# Concurrent.futures

In this lesson, we jump immediately to the highest-level abstraction for concurrency that the Python standard library provides: the `concurrent.futures` module.  

Some of the terms presented here may not be entirely familiar yet, but I believe you can understand them in context.

**Most** of the time, when you write concurrent programs in Python, you should use `concurrent.futures`.  

The module provides a beautiful and Pythonic interface that makes concurrency easy, while hiding most of the messy details of threads, processes, locks, deadlocks, race conditions, data sharing.

...Of course, most of the time is not **all** of the time.  

You will sometimes need to reach down to lower-level interfaces provided by other modules that `concurrent.futures` is built on top of.  Those building blocks make up the remaining lessons of this course.  

It might be wise to return to this lesson at the end, after you have completed the other lessons.

## Parallel and Sequential

The problems that `concurrent.futures` best addresses are ones that are *embarrassingly parallel* (or nearly so).  If you can express your problems as a large number of "tasks" each of which is already bundled with the data it needs, concurrency is easiest.  

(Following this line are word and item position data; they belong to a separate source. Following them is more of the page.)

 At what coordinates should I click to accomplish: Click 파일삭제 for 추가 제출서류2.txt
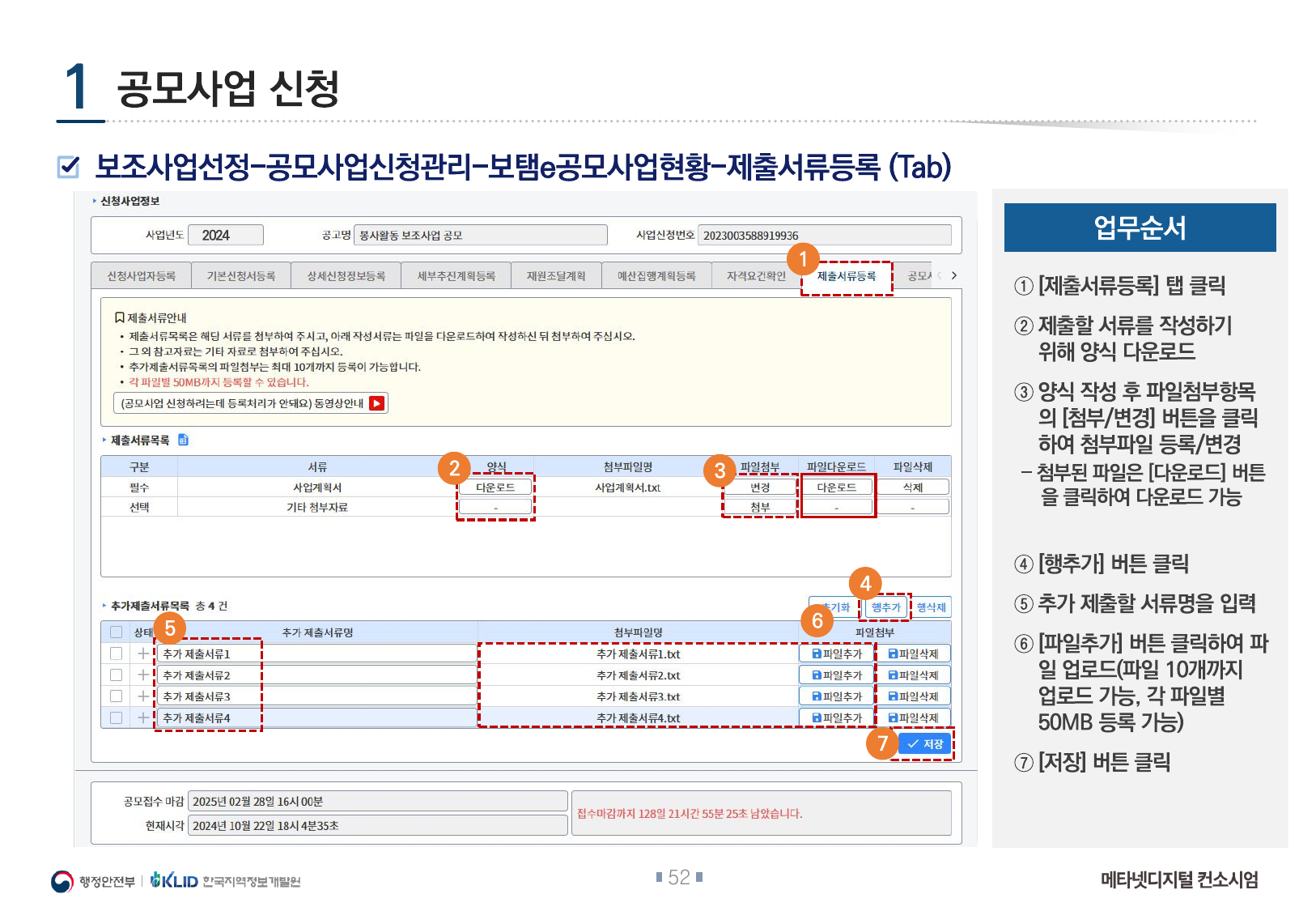[x=913, y=675]
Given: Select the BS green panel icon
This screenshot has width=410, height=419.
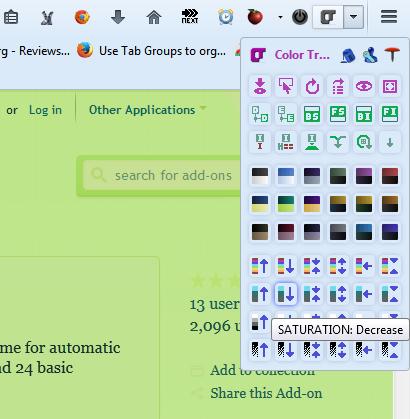Looking at the screenshot, I should 312,114.
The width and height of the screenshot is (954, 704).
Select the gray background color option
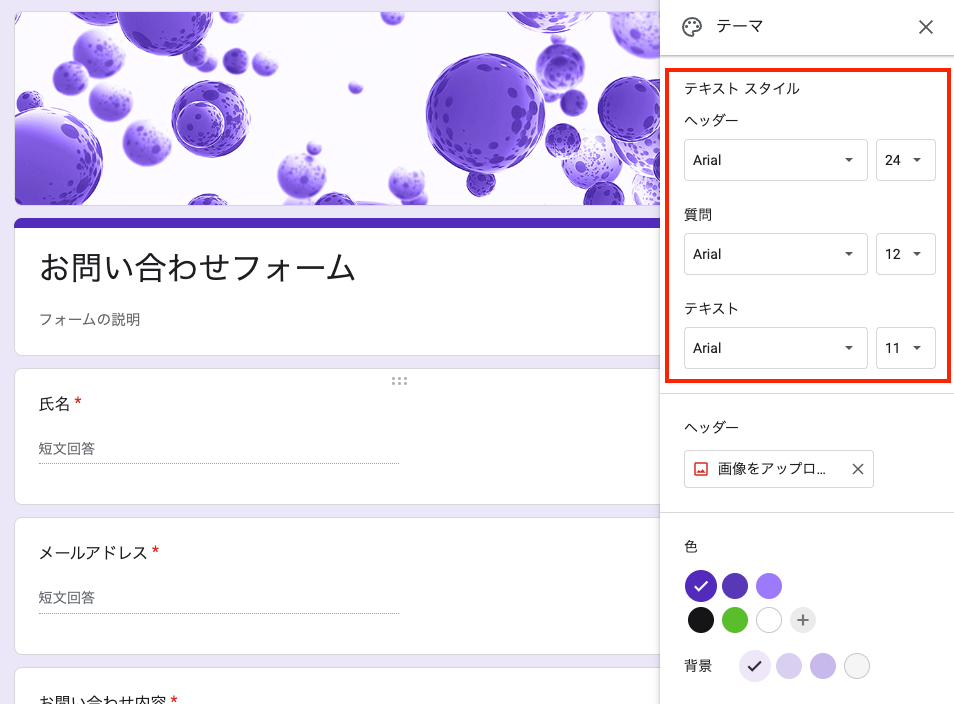coord(857,666)
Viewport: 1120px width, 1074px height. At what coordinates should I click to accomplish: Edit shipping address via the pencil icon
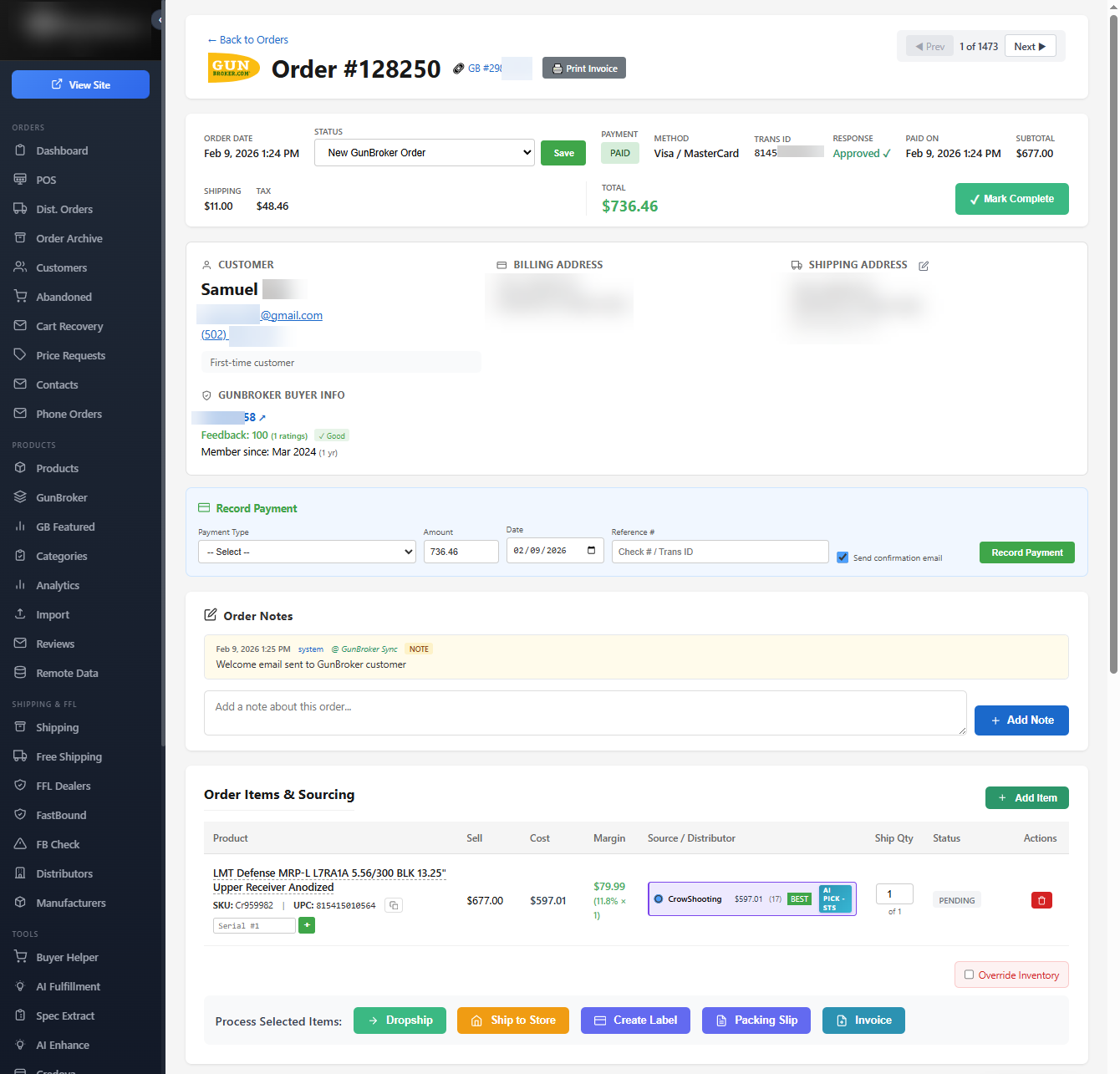[x=924, y=266]
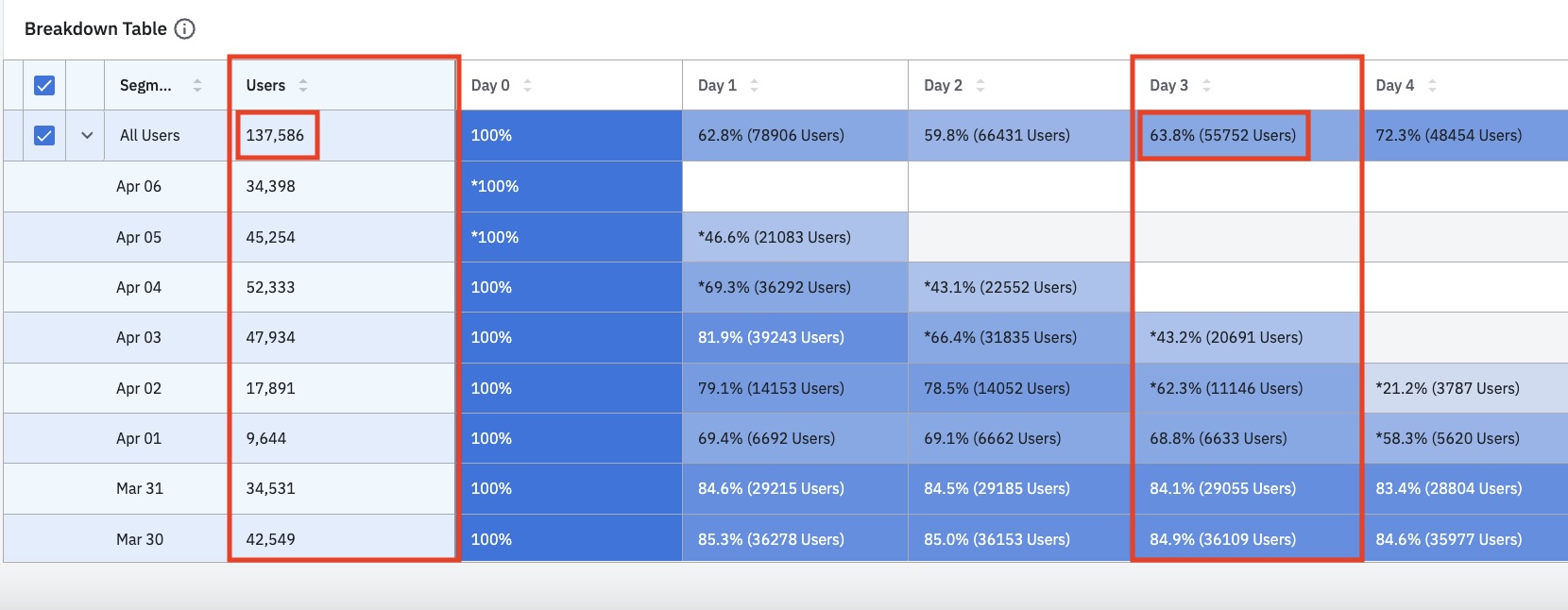
Task: Click the Apr 02 Day 4 21.2% cell
Action: tap(1447, 388)
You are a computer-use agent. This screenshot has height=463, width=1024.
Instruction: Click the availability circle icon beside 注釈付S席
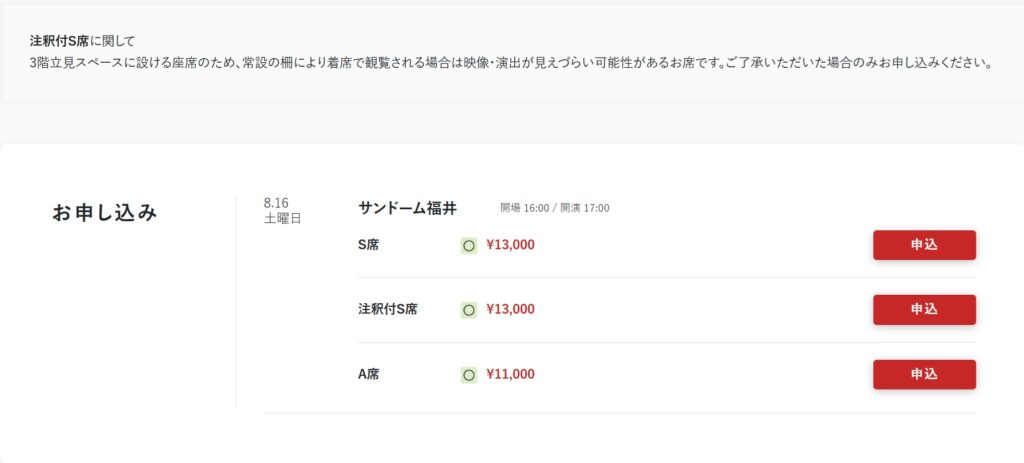tap(468, 310)
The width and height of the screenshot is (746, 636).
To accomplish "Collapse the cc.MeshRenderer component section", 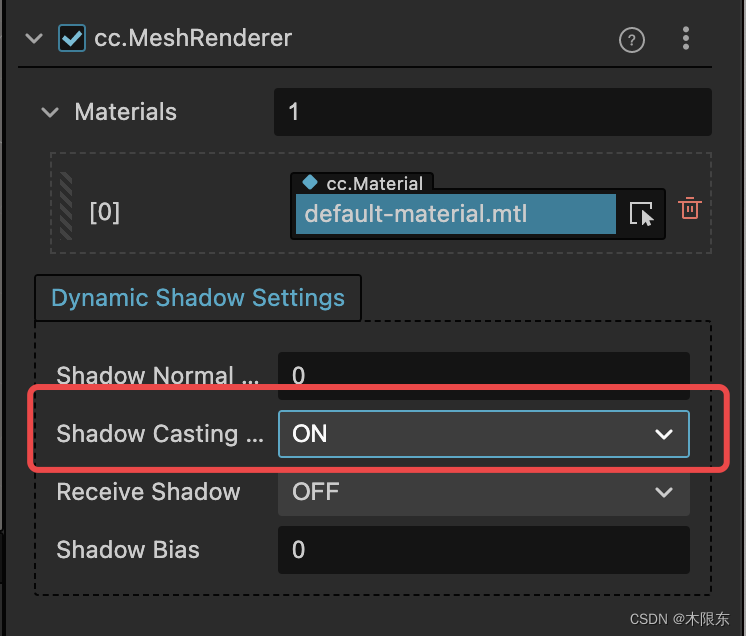I will click(x=34, y=38).

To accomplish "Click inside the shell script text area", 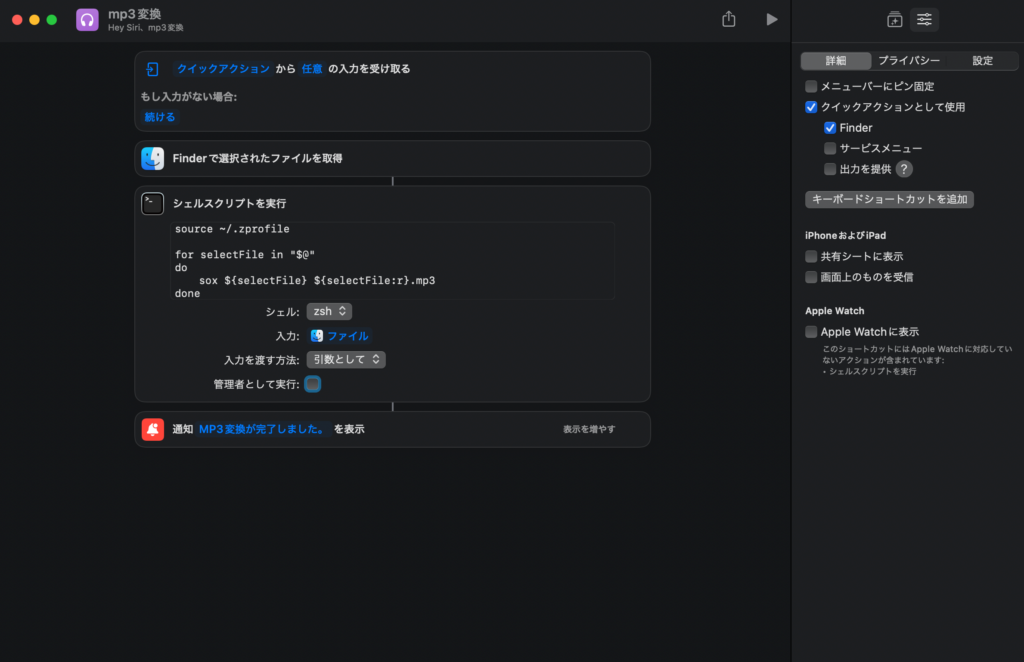I will 392,260.
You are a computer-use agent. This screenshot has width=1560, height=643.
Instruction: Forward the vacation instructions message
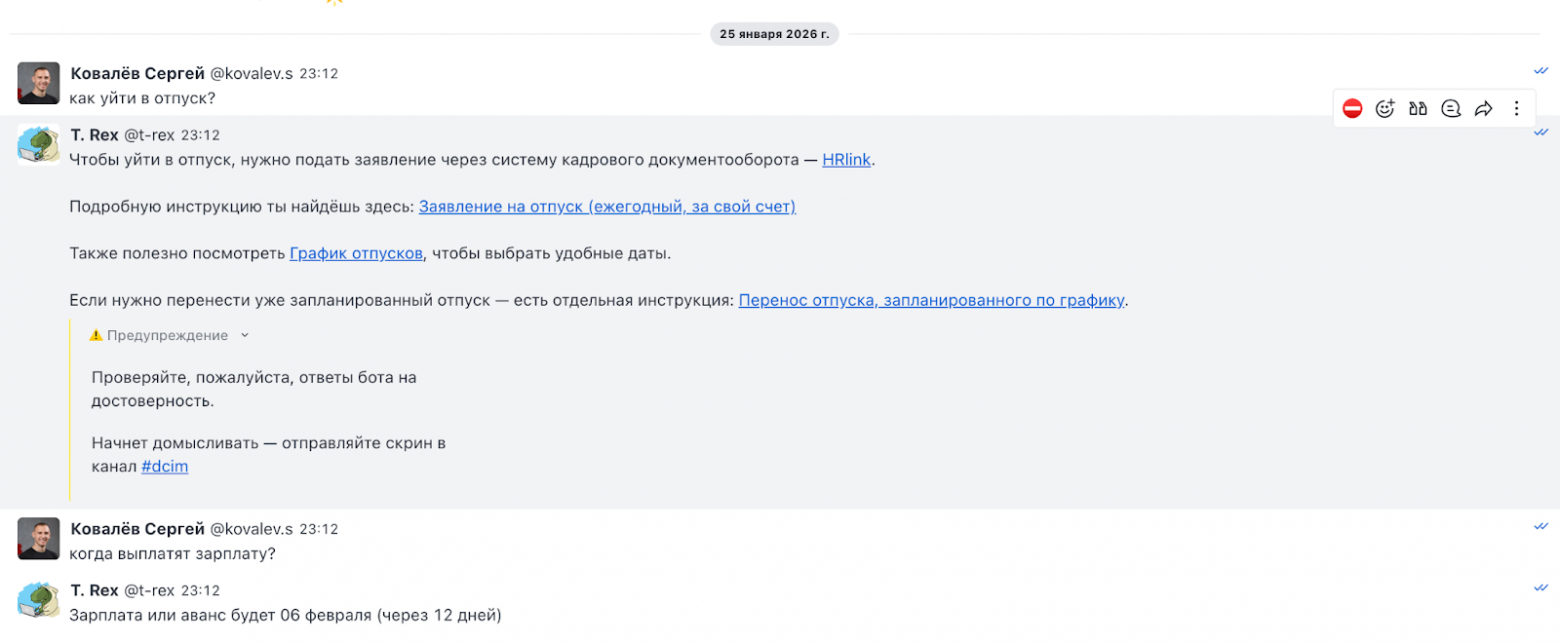click(x=1483, y=108)
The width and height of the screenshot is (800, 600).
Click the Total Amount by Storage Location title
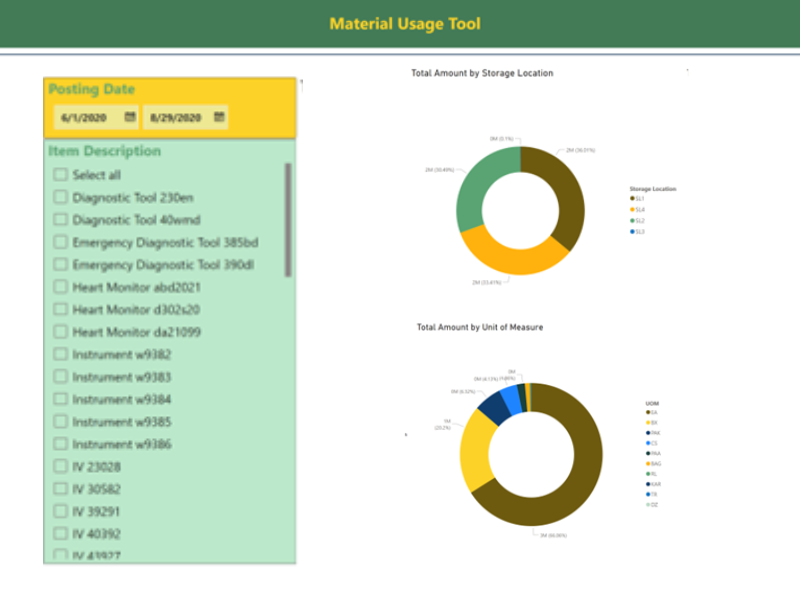pyautogui.click(x=482, y=73)
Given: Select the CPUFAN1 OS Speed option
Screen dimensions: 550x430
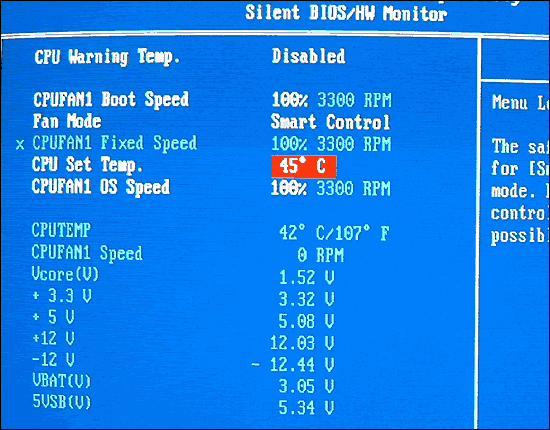Looking at the screenshot, I should [x=101, y=187].
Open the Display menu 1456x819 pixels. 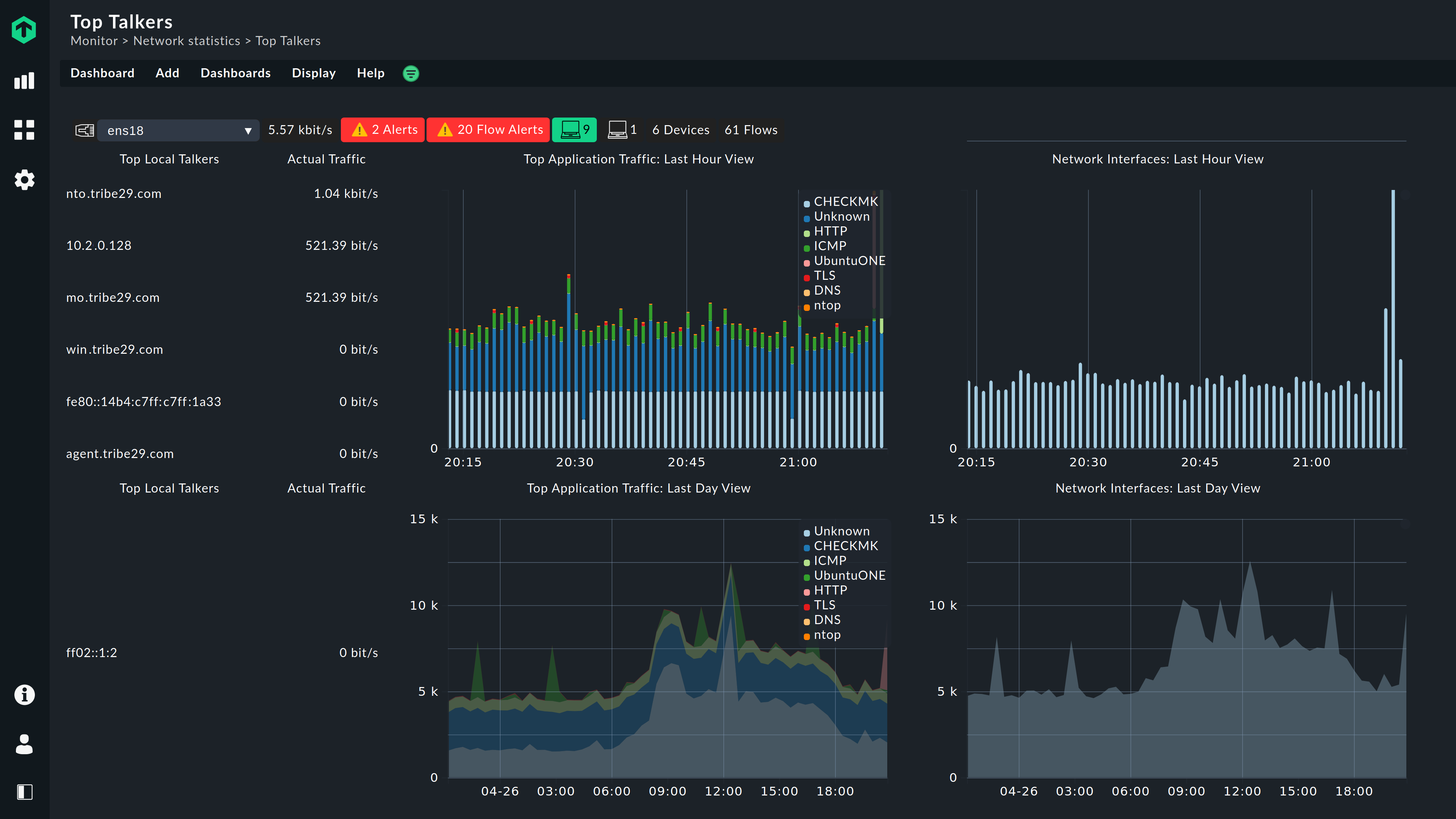(x=313, y=74)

On the other hand, if every task depends on the result of its predecessor, a program is *strictly sequential*.  Many real computations are somewhere in the middle.

### Example: Embarrassingly Parallel

Problems that are embarrassingly parallel include Monte Carlo simulations, web scraping or distributed data acquisition, many types of graphic rendering (with pixels independent), and other domains.

A diagram of such tasks might look like this (an arrow indicates one task depends on the output of another task).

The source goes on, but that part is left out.